I’m pausing for a moment to think about the books that I can explicitly remember reading so far this year, and reflecting on a few takeaways.
Conspiracy by Ryan Holiday – I’m a big fan of Holiday’s writing and areas of focus. The book focuses on the Peter Thiel & Hulk Hogan case against Gawker Media. It reads like… well, a conspiracy novel, except it’s all rooted in facts gathered by Holiday from multiple involved parties. What’s perhaps most unique is that Holiday was in contact with both sides of the case at the same time, and doesn’t shy away from criticizing and admiring the power strategies of Thiel and Gawker founder Nick Denton.
Somethings I took away:
- Holiday’s discussion of the “professional son.” More than a mentee/apprentice, the professional son becomes unconventionally close to the professional father in both personality and power/network. Seems most applicable to those whose work and lifestyles are closely intertwined.
- Money is a form of power, and sure, the possession of billions does not guarantee total free will in society. But it’s pretty darn close, when paired with unnatural patience, intellect and discretion.
The President’s Keepers by Jacques Pauw – I read this while studying abroad in South Africa, based off one of the recommendations given from my Stellenbosch University professors. Truly dramatic, mind-shifting read — and another huge conspiracy brought to the public eye. It explores in detail and chronology the state capture in South Africa by Jacob Zuma and the Gupta brothers. A flurry of seemingly credible allegations accuse Zuma of tax evasion, misappropriation of state funds, bribery, rape… the list goes on. Perhaps it was most compelling as I read it on Camps Bay during the days and weeks that Zuma was getting ousted by Ramaphosa and the ANC, but I’m going to remember this book for laying out the possibilities of state conspiracies and the grip of corruption in many countries around the world.
12 Rules for Life by Jordan Peterson – I’m a big fan of this guy and his lectures. He speaks with authority, purpose and precision. He’s clearly an intense guy with a not-so-rosy outlook on the world, but offers a heroic vision for each of us to prepare ourselves for our own journey of life. I’ve pretty much read and watched everything online that I can about this guy — in some cases many times over. He gives lessons that are both academic/intellectual in nature and yet deeply personal and development oriented. My cup of tea. Topics of interest: why is life worth living? What should I aim at in life, and how could I possibly attain my goals without succumbing to temptations or other miseries of life? How should I comport myself in the face of other people and challenges?
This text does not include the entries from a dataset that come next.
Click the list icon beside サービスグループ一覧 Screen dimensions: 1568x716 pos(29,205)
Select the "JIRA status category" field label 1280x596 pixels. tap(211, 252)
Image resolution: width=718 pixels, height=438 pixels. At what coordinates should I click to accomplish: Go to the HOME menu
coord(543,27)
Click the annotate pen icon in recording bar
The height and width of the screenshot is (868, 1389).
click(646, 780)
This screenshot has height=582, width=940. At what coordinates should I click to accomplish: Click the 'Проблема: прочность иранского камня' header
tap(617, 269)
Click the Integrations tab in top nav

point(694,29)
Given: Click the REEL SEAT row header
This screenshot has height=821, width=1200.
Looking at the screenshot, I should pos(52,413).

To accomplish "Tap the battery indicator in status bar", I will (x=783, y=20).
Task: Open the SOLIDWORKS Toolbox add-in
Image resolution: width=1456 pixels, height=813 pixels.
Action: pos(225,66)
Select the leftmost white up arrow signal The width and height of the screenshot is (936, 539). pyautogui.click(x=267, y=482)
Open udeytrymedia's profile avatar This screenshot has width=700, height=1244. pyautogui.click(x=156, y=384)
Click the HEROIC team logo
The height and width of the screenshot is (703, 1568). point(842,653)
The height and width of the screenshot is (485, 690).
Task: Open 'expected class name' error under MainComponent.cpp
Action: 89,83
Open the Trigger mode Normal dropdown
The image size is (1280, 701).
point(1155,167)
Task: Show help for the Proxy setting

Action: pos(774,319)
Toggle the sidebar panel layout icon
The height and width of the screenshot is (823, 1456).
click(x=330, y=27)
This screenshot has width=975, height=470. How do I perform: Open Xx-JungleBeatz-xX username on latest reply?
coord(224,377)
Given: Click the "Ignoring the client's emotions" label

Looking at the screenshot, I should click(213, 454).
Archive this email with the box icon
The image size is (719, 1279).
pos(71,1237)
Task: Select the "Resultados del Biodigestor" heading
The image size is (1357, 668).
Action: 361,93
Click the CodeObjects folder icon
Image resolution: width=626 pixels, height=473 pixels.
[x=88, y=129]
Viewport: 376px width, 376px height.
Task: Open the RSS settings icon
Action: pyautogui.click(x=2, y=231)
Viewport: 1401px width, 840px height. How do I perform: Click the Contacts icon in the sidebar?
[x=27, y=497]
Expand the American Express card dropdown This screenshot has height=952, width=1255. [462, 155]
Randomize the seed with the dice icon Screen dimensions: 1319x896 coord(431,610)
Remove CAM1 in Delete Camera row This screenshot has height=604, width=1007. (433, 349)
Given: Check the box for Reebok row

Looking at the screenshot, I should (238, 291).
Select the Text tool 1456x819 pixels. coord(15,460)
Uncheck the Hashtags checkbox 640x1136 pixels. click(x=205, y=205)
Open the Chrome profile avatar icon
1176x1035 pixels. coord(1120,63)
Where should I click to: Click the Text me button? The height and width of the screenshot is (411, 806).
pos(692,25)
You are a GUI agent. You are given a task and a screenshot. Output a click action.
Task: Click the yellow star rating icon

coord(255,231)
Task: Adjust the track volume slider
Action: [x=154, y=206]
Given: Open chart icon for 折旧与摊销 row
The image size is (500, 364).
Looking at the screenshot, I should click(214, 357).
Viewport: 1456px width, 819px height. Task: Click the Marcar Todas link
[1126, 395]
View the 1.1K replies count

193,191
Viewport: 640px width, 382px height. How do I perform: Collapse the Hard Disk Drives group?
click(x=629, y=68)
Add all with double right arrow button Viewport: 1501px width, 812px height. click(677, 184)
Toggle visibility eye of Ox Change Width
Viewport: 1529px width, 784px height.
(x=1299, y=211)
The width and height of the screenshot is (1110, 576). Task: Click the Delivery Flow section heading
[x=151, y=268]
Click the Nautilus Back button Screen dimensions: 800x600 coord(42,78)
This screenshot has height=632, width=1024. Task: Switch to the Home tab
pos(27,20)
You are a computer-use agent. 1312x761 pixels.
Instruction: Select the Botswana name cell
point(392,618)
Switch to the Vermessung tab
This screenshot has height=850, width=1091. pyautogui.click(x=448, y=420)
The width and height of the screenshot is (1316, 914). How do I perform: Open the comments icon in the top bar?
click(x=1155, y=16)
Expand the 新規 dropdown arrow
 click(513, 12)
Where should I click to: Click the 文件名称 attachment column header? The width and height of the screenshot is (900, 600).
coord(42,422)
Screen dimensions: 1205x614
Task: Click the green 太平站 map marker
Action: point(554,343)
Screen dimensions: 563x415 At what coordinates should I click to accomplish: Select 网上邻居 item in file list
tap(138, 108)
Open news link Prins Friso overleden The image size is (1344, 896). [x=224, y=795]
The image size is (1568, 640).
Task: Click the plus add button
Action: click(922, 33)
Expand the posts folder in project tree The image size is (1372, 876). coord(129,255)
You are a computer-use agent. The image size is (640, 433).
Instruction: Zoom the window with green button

Pretty deep stuff, parallels to be drawn with Principles by Ray Dalio.
A Random Walk Down Wall Street by Burton Malkiel – to be honest, I went on a reading binge of investing books during the first six months of the year and the messages that have resonated tend to overlap between a number of these books – not just A Random Walk. Particularly interesting have been Berkshire’s annual letters / shareholder meetings, Klarman’s Margin of Safety, Howard Marks (The Most Important Thing + annual letters), Seeking Wisdom/Poor Charlie’s Almanack, Market Wizards, The Outsiders (highly highly recommend) and other shareholder reports (Mark Leonard of Constellation Software comes to mind). I find value investing particularly compelling, which unfortunately suggests that the current climate extends fewer investment opportunities in the U.S. than what will likely be presented in a few years time in the event of a correction. Speaking of, Harry Dent’s “The Sale of a Lifetime,” while dramatic and a bit tired, was instrumental in my understanding of market cycles, and a great compliment to Dalio’s How the Economic Machine Works.
Personal History by Katharine Graham – this is by far the most interesting autobiography I’ve read to date. Granted, I’ve read only a few. But a couple notes on her life – born into a very wealthy/prominent family, many siblings, incredibly high standards, worked a number of different jobs at the Washington Post before and while her husband ran it, had an unfaithful husband who would later commit suicide (to whom she was always loyal), took over the Post while befriending Warren Buffett, delivered one of the most incredible long-term shareholder returns in her time. The detail and depth of emotion with which she wrote is truly eye-opening and surprisingly riveting; I found myself empathizing with some family dynamics (competition with siblings, toeing the line between independent thought and the hope to fit in, complexities of frugal/disciplined upbringing that conflicts with social lives, etc etc) at various points. If you have the time and the patience, a great read.
There’s been a bunch of other books that I’ve read, but given my recall difficulty, I would recommend the five above most readily.